━━━ Documento

De Janeiro a Janeiro, pagamos mal o ano inteiro

Pedro Sales, 06.08.11

 

Aparentemente, alguém na Jerónimo Martins pensou que divulgar um plano da empresa para garantir comida e apoio social a 1100 dos seus trabalhadores seria uma boa manobra promocional. Em tempos de crise económica, quem demonstrar as melhores credenciais sociais parte na posição da frente no ranking da boa vontade dos fregueses.

 

Aparentemente, ninguém na Jerónimo Martins parece ter parado para reparar que uma empresa ter nos seus quadros 1100 pessoas que, trabalhando, não conseguem sair da miséria mais absoluta, pagar as despesas de alimentação e saúde diz mais sobre os salários praticados pela mesma do que da incapacidade congénita dos seus trabalhadores (desculpem, queria dizer colaboradores) em gerir o seu dinheiro.

 

Segundo um dos responsáveis por este grupo retalhista, um dos mais lucrativos em Portugal, as 1100 pessoas em causa revelam um “elevado desconhecimento dos mais elementares princípios da gestão de um orçamento doméstico", e, como tal, decidiu tomar em mãos o assunto. Aumentar os salários que, de acordo com o sindicato, se ficam em média por uns indigentes 540 euros na empresa? Nada disso. Ensinar quem pouco mais ganha do que o preço do aluguer de uma pequena casa em Lisboa ou no Porto a saber gerir os seus rendimentos. É preciso topete.

━━━━━━
━━━ Material fornecido

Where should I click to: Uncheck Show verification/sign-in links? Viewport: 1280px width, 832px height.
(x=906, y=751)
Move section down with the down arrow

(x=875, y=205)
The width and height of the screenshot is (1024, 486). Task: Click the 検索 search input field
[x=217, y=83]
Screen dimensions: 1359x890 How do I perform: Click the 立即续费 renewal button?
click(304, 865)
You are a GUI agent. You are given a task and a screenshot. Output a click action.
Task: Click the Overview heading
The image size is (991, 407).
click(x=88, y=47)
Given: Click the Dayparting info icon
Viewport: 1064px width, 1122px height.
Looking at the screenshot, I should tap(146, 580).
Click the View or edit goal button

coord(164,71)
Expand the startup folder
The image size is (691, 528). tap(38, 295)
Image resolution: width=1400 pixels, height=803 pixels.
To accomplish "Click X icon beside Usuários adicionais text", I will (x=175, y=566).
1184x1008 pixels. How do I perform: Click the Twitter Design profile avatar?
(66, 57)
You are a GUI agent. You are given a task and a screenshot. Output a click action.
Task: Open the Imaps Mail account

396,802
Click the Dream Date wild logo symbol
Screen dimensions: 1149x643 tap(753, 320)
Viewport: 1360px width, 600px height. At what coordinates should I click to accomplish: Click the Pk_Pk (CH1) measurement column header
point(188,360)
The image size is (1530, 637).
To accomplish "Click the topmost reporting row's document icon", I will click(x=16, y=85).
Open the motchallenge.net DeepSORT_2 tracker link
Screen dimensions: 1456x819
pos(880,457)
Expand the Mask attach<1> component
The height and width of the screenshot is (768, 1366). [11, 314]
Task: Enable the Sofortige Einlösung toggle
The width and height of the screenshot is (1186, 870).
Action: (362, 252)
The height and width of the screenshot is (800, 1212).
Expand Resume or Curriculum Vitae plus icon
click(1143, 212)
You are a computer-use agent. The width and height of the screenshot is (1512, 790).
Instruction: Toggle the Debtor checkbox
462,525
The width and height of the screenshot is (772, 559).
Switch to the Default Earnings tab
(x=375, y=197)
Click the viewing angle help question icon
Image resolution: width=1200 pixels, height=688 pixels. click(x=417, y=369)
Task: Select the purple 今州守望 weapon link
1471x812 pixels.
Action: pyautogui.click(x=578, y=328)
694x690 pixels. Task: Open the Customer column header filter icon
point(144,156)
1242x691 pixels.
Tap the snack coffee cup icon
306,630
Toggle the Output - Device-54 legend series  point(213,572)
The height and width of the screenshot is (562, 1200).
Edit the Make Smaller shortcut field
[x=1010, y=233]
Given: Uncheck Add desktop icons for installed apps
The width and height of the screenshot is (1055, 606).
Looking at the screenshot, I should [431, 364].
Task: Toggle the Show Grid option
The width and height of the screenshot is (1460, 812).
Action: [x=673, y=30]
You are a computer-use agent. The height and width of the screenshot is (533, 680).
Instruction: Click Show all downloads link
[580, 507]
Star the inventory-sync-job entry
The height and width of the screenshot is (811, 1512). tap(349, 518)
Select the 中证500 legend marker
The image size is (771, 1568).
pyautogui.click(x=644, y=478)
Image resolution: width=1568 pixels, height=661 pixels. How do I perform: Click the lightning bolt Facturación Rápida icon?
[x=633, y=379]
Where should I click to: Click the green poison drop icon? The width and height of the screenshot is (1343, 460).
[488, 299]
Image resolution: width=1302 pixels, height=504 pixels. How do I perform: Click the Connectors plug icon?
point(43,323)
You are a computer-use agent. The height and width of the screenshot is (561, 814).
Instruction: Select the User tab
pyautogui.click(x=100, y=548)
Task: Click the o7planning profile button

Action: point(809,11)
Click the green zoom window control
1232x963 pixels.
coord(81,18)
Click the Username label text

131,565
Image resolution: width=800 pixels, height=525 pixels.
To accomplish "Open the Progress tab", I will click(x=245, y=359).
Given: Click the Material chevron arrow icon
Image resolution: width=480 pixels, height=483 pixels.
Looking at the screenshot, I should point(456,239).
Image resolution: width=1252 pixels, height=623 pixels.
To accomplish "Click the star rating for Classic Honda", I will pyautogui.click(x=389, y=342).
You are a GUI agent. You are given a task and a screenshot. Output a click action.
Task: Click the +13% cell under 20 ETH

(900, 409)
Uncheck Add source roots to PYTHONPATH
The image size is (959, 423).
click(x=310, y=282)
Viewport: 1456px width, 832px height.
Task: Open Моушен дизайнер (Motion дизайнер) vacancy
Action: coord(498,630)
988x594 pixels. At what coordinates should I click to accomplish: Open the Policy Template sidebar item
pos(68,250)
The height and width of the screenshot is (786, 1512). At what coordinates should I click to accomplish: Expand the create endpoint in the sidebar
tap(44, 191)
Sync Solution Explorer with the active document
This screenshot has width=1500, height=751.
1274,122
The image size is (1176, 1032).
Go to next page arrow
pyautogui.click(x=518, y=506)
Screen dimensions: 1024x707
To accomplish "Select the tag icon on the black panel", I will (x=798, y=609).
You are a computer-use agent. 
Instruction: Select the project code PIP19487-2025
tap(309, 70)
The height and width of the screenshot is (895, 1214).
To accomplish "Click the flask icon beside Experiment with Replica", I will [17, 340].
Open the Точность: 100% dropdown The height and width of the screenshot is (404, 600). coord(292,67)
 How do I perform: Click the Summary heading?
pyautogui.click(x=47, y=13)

━━━━━━

__Problema proposto 1__
No texto sobre os salários na Jerónimo Martins, reescreva o trecho que vai de "De Janeiro a" até "o seu dinheiro.", substituindo "trabalhadores" por "funcionários".
__Problema proposto 2__
Transcreva, por favor, as linhas da listagem desde a que contém "1184x1008 pixels. How" até à que contém "Screen dimensions: 1149x643 tap(753, 320)", ambas incluídas.
O texto e a listagem provêm de fontes distintas.

__Resposta correta 1__
De Janeiro a Janeiro, pagamos mal o ano inteiro

Pedro Sales, 06.08.11

 

Aparentemente, alguém na Jerónimo Martins pensou que divulgar um plano da empresa para garantir comida e apoio social a 1100 dos seus funcionários seria uma boa manobra promocional. Em tempos de crise económica, quem demonstrar as melhores credenciais sociais parte na posição da frente no ranking da boa vontade dos fregueses.

 

Aparentemente, ninguém na Jerónimo Martins parece ter parado para reparar que uma empresa ter nos seus quadros 1100 pessoas que, trabalhando, não conseguem sair da miséria mais absoluta, pagar as despesas de alimentação e saúde diz mais sobre os salários praticados pela mesma do que da incapacidade congénita dos seus funcionários (desculpem, queria dizer colaboradores) em gerir o seu dinheiro.

__Resposta correta 2__
1184x1008 pixels. How do I perform: Click the Twitter Design profile avatar?
(66, 57)
You are a GUI agent. You are given a task and a screenshot. Output a click action.
Task: Open the Imaps Mail account

396,802
Click the Dream Date wild logo symbol
Screen dimensions: 1149x643 tap(753, 320)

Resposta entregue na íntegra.